Of the numerous strategies for sales staff development, coaching can be one of the most fruitful. To get the best read on the challenges field reps face and offer constructive criticism, many managers “ride along” with their reps during a typical day in the field.
To help ensure your ride alongs are successful, here is some valuable advice from sales veterans on how to make the most of these coaching events.
1) Plan Ahead
Matt Sunshine points out that managers often have the wrong intent with ride alongs. Managers will sometimes surprise a rep with a ride along so the rep will not have a chance to fabricate the day in advance by only visiting the best clients.
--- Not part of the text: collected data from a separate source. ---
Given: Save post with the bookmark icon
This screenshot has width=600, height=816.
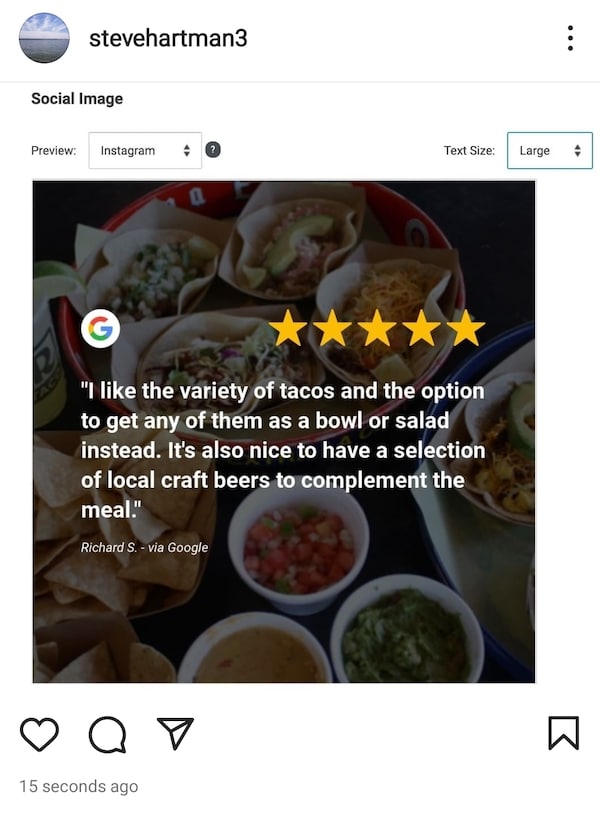Looking at the screenshot, I should click(x=564, y=733).
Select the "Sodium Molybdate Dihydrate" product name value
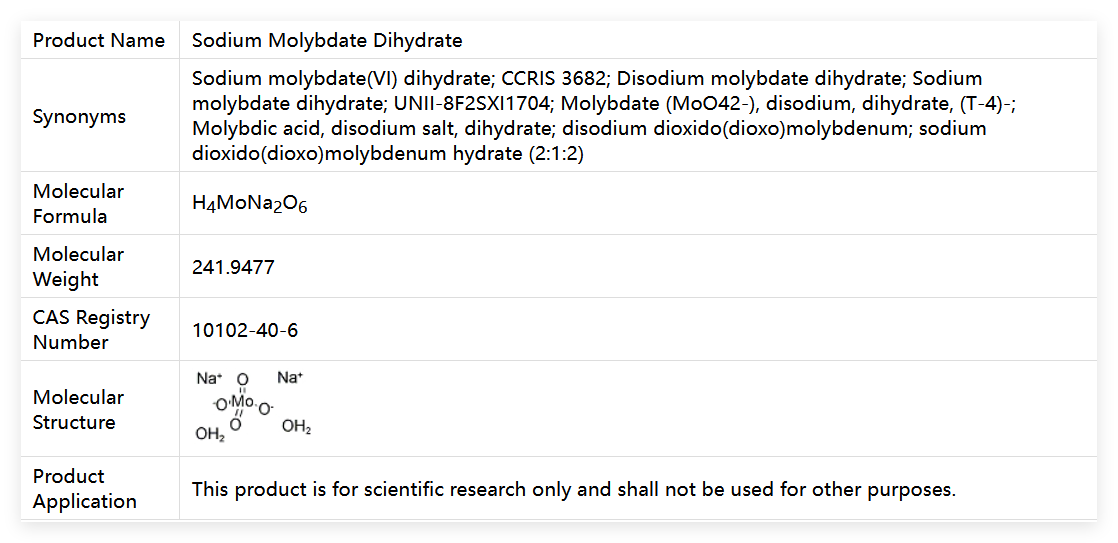 tap(327, 41)
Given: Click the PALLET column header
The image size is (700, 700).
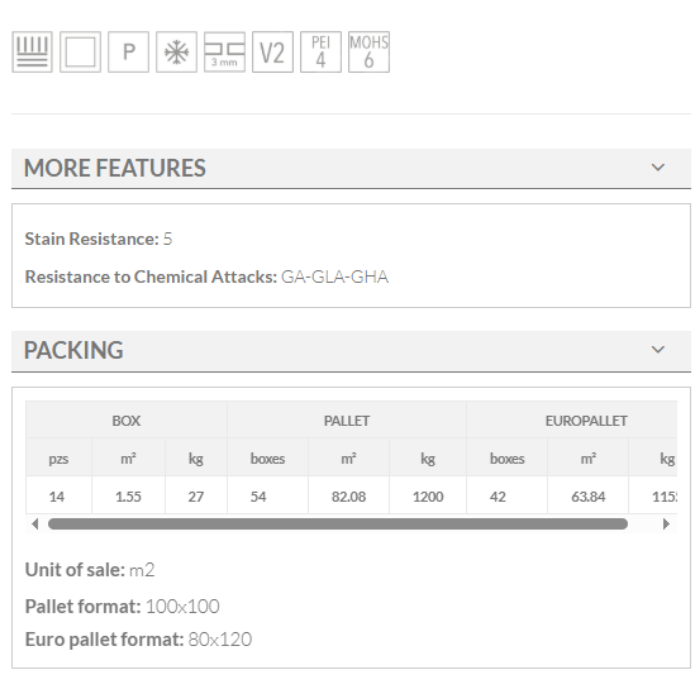Looking at the screenshot, I should point(347,421).
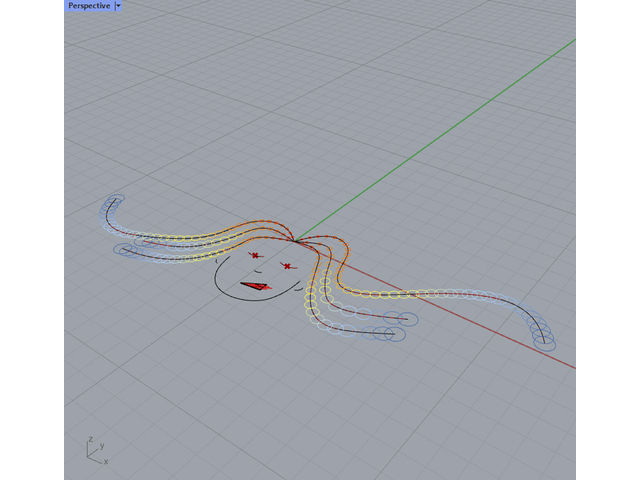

Yet, if the end goal is advancing the skills of the rep, this is the wrong approach. It is important to have pre-determined goals established by both rep and manager. Clear expectations allow the rep to demonstrate their strengths and challenges. Additionally, carefully planned ride along days show your reps that you trust them and your goal is to help them, not criticize them.
2) Stick to Your Role
A second piece of advice on how to do the best ride alongs comes from Doug McLeod, author of The Zero Turnover Sales Force. According to McLeod, “your role is to stay in the background, observe, and contribute only when it's appropriate.”
This emphasizes the importance not only of developing clear goals for a ride along, but clear roles during the day. While some organizations make the manager the silent observer, other organizations reverse those roles. The reverse ride along provides reps the opportunity to observe what the manager does, whether that’s closing a big deal or saving a teetering client.
With both types of ride alongs -- manager- and rep-driven -- it is important that the roles of each person are clearly defined and that there is an assurance that neither party will step out of those roles during the day.
3) Let the Clients Know
Ken Eiken of EcSell Institute advises managers to let the clients involved in the ride along know the situation. There are a few benefits of the client knowing about the training experience. First, you can avoid any confusion with the client. Second, if the client knows ahead of time, they may be able to contribute to the learning experience. After all, these clients have most likely had a long history of meetings with sales reps. They can offer supplemental comments for the rep to take in, which may be specific to their industry or company size. That way, the rep gets constructive criticism, and they are better equipped the next time they see that particular client.
4) Take Some Time for Broad Issues
Even though individual growth is the primary focus of ride alongs, Everett Hill of Catalytic Advisors recommends setting aside some time to discuss broader topics during the exercise. While the first part of the day might be focused solely on the rep’s performance, it can be helpful to step back and discuss the overall picture towards the end of the day. Reps should always be aware of larger goals of the organization and know how to contribute to them. Additionally, taking the time to talk about the future and the team as a whole gives the rep a break from individual criticism, which can be trying for certain personalities.
5) Set Future Goals
Sales veteran and writer Wendy Connick suggests that managers should “decide on a measurable goal for [the rep] to achieve by the next ride” once a ride along is over. She stresses the importance of setting a goal specific to the rep’s personal weakness, as opposed to overall organizational weakness. For example, the rep might be great at signing on new clients but weak with a specific task like merchandising, so setting a higher acquisition rate for that rep probably doesn't make sense. By addressing each rep’s individual setbacks, the overall organization will eventually reflect that change.
6) Automate the Process
In an ideal world, managers would be able to ride along with their reps once a week or more. But as managers only have a finite amount of time and resources, a field activity management software tool can help them glean insight into the daily tasks of their reps.
The visibility these tools offer makes it possible for managers to feel like they are in the car every day. These solutions give managers the ability to track their reps’ work time and mileage, as well as analyze field data such as product orders, audits, and visit schedules to develop actionable strategies for the future.
Conducting ride alongs is a valuable exercise when training field reps. When executed well, ride alongs can provide a robust framework for reps to continuously improve upon. However, when conducted incorrectly, they can come across as intrusive to both employees and clients. To avoid wasting everyone’s time and effort, follow these tips to construct a transparent and well-organized system.